Talking about the Bush administration's growing ties with India, Emmott says the US recognize the fact that while Al-Qaeda and its cohorts pose the biggest short-term and perhaps medium-term challenge to America, in the long term it is the expected shift in the world’s economic and political balance towards Asia that promises to have the greatest significance.
Economists at Goldman Sachs estimate that if China continues with pro-growth policies and manages its economy reasonably well, it could overtake the United States as the world’s biggest economy by 2020. By 2050 India might also have overtaken the United States if it pursues vigorous economic reforms in this decade and beyond. India, at present the world’s 11th-largest economy, has long been thought of as a laggard compared with China: good at information technology and outsourcing but incapable of the sort of manufacturing that has powered China’s economic emergence.
Even if the dates and figures in forecasts such as Goldman’s are wrong, Asia is going to get richer and stronger, probably for a long time to come. The reason why Tibet and Tata come into the picture is that the rise of Asia is not just going to pit Asia against the West. It is going to pit Asians against Asians. This is the first time in history when there have been three powerful countries in Asia at the same time: China, India and Japan. That might not matter if they liked each other or were somehow naturally compatible. But they do not and are not. Far from it, in fact.

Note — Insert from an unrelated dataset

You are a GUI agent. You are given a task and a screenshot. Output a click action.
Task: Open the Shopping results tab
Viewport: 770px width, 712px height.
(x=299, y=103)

An array of disputes, historical bitternesses and regional flashpoints weigh down on all three countries. Conflict is not inevitable but nor is it inconceivable. If it were to occur – over Taiwan, say, or the Korean peninsula or Tibet or Pakistan – it would not simply be an intra-Asian affair. The outside world would be drawn in.
Such a conflict could break out suddenly. Last month’s unrest in Tibet has shown just how volatile China can be – and how easily one of those flashpoints could cause international tension.
If the Asians can manage their relations peacefully, it will not only help China make a successful transition to the world's great superpower, but a strong Indian performance might succeed in lifting people out of poverty throughout the whole subcontinent, including Pakistan and Bangladesh. The self-confidence that such an outcome would foster would make it easier for the three main powers to work together and, with the rest of Asia, to create a true single economy along the lines of the European Union.
What cannot be in dispute is that the outcome matters enormously. The catastrophic decisions that European nations made a century ago are still within our folk memory. The world still lives with the consequences of the First World War. We have to hope that Asia, now in some ways at a similar stage of development, manages to cope with its tensions better than Europe did.